Available data =>
● ● ● ● ●

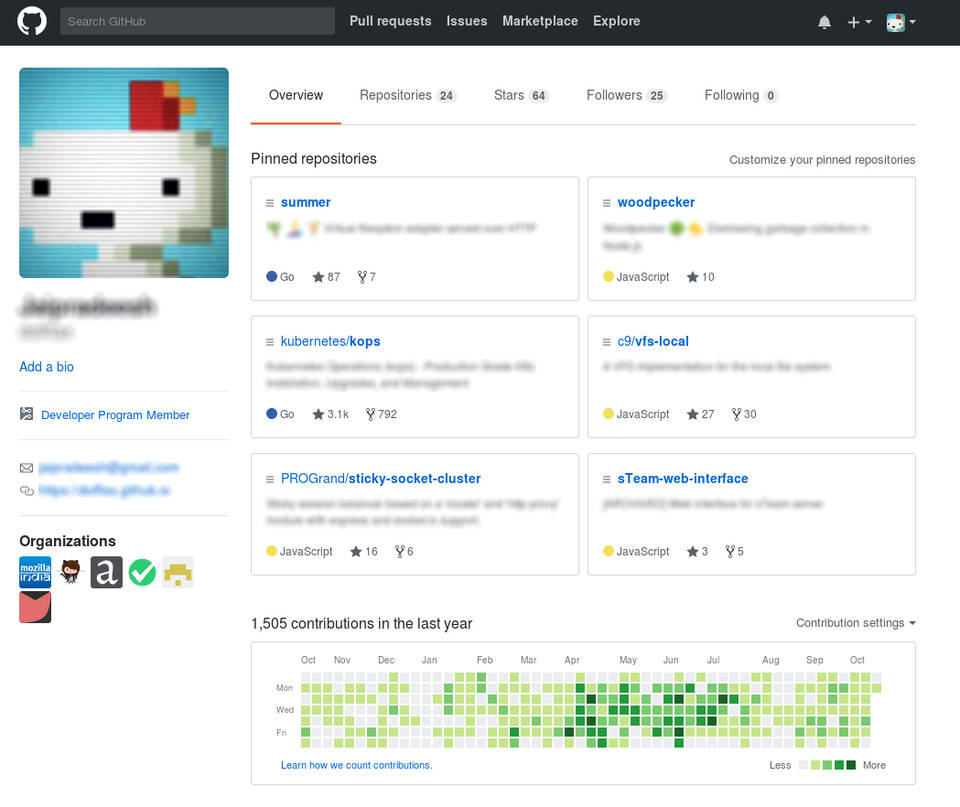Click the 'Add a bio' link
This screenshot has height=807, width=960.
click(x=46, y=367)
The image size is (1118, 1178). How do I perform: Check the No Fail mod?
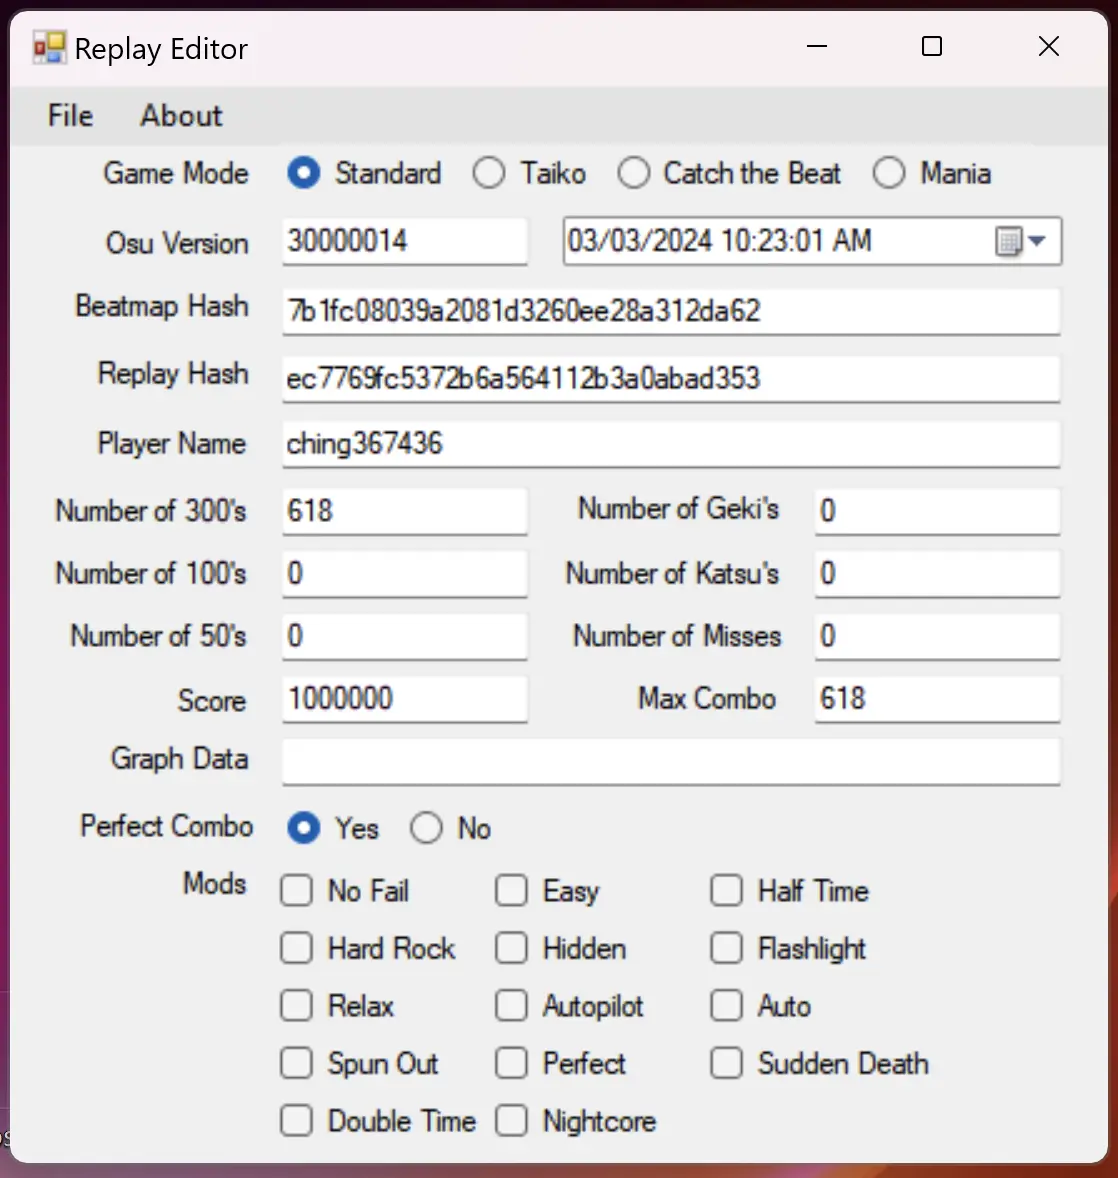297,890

● ● ● ● ●

Both the line containing "The image size" and the last line of the listing above belong in the copy, along with every line between them; retype them exactly and omit the pictures.

Result of this exercise =>
The image size is (1118, 1178). How do I perform: Check the No Fail mod?
297,890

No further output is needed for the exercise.